_Teks yang Disediakan_.

0leh: A. Azwar (Jurnalis/Wartawan Wartapembaruan.co.id)
Jakarta, Wartapembaruan.co.id - Pada Minggu 20 Oktober 2024, jam 10.00 telah dilaksanakan pelantikan dan pengangkatan sumpah Presiden dan Wakil Presiden terpilih pada Pemilu 2024 untuk periode 2024-2029, yakni Prabowo Subianto dan Gibran Rakabuming Raka, dalam sidang Paripurna MPR RI, di Gedung Kura-Kura MPR.
Pidato Presiden Prabowo di hadapan Sidang Paripurna MPR RI 2024, tegas-tegas akan memperhatikan masa depan pekerja/buruh dan keluarganya yang menjadi subyek Pembangunan mendukung perekonomian bangsa Indonesia.
Ada tiga peran penting buruh/pekerja dalam perekonomian Indonesia:
Pertama, buruh/pekerja sebagai pelaku produksi barang dan jasa akan memberi nilai tambah yang berkontribusi pada perekonomian nasional Indonesia kedepan melalui skill dan pengetahuan yang dimiliki.
Adanya kolaborasi buruh dengan manajemen, proses produksi barang dan jasa secara umum dapat berjalan. Proses produksi yang terdiri dari proses perencanaan, penganggaran, pelaksanaan produksi, penjualan, evaluasi dan inovasi. Dengan proses produksi barang dan jasa ini maka tercipta nilai tambah bagi Perusahaan berupa keuntungan, sementara buruh berupa upah, dan pemerintah berupa pajak dan pendapatan non pajak, serta masyarakat dengan terpenuhinya kebutuhan mereka.

_Daftar Soal_.
**a)** Tolong ringkas paragraf dalam teks tentang peran buruh dalam perekonomian yang diawali "Adanya kolaborasi buruh dengan manajemen" menjadi daftar poin singkat tanpa menghilangkan fakta pokoknya.
**b)** Teruskan teks tentang peran buruh dalam perekonomian dengan bagian berikutnya, mulai setelah kalimat terakhirnya.
Catatan berikut tidak berhubungan dengan teks di atas.

_Catatan yang Diberikan_.
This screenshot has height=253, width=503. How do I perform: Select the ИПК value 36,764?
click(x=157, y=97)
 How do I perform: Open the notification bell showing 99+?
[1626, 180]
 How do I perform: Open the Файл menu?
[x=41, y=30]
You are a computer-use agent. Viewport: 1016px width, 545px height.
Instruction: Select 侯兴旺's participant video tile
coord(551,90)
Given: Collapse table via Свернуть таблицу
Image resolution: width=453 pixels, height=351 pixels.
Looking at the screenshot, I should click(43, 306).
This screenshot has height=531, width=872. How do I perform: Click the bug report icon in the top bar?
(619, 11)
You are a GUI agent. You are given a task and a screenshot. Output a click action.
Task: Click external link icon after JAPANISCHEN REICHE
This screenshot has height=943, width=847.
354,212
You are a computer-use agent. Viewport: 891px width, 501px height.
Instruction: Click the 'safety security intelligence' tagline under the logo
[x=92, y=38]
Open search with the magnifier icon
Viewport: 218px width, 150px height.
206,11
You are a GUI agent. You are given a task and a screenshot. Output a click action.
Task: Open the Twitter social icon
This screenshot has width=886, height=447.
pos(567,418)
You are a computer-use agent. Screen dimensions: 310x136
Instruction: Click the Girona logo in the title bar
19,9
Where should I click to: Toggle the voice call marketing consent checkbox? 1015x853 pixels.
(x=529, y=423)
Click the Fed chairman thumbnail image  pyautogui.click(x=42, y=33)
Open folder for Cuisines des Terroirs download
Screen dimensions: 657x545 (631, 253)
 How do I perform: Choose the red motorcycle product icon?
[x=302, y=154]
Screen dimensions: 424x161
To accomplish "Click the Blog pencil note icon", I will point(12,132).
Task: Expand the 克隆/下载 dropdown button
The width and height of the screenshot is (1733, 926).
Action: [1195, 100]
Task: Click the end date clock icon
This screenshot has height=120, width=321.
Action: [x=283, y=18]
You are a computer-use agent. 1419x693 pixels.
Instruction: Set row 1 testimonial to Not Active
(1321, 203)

_Jawaban Tiap Soal_.
**a)**
- Kolaborasi buruh dan manajemen membuat proses produksi barang dan jasa dapat berjalan.
- Proses produksi terdiri atas perencanaan, penganggaran, pelaksanaan produksi, penjualan, evaluasi, dan inovasi.
- Nilai tambah yang tercipta berupa keuntungan bagi perusahaan, upah bagi buruh, pajak dan pendapatan non-pajak bagi pemerintah, serta terpenuhinya kebutuhan masyarakat.

**b)**
Kedua, buruh/pekerja dan keluarganya sebagai konsumen yang mengkonsumi barang dan jasa sehingga terjadi pergerakan barang dan jasa di pasar yang akan memberi nilai tambah bagi Perusahaan berupa keuntungan, pekerja berupa upah, dan pemerintah berupa pajak dan pendapatan non pajak. Nilai tambah ini sangat berkontribusi pada perekonomian nasional Indonesia.
Ketiga, buruh/pekerja sebagai penabung yang menyimpan danannya di perbankan dan jaminan sosial ketenagakerjaan (Jamsostek) sehingga dana-dana tersebut sangat berkontribusi pada perekonomian Indonesia.
Besarnya jumlah pekerja swasta di sektor formal dan informal ini maka pemerintah harus mampu melindungi para pekerja swasta tersebut yaitu untuk mendapatkan pekerjaan dan penghidupan yang layak serta jaminan sosial. Kewajiban melindungi tersebut adalah perintah UUD 1945.
Amanat UUD 1945 tentang penghidupan yang layak, yaitu bagaimana pemerintah ke depan mampu memberikan upah yang layak sehingga pekerja mampu memiliki daya beli yang baik. Dengan hadirnya UU No. 6 Tahun 2023 tentang Cipta Kerja junto PP No. 51 Tahun 2023 junto PP no. 36 Tahun 2021, kenaikan upah pada tiap tahunnya relatif lebih kecil dari inflasi riil sehingga daya beli buruh/pekerja dan keluarganya akan semakin menurun, dan ini berarti penurunan kesejahteraan buruh/pekerja.
Amanat UUD 1945 tentang pekerjaan yang layak pun harus mampu diimplementasikan pemerintah dengan melindungi pekerja agar tetap bisa bekerja, tanpa ada ancaman PHK. Namun dengan hadirnya UU Cipta Kerja junto PP No. 35 Tahun 2021 yang mengatur alasan PHK menjadi 26 jenis alasan PHK (sebelumnya di UU No. 13 tahun 2003 hanya ada 15 jenis alasan PHK), maka pekerja rentan di PHK walaupun sudah bekerja dengan baik. Pekerjaan yang layak bagi pekerja informal adalah seperti perlindungan jam kerja, jaminan sosial, dsb.
Matahari Kembar Payungi BPJS Ketenagakerjan
Nomenklatur Kabinet Merah Putih (KMP) Prabowo-Gibran menyebutkan urusan ketenagakerjaan Indonesia, khususnya Badan Penyelenggara Jaminan Sosial (BPJS) Ketenagakerjaan dikelola oleh Kementerian Ketenagakerjaan (kemnaker) dan Kementerian Perlindungan Pekerja Migran.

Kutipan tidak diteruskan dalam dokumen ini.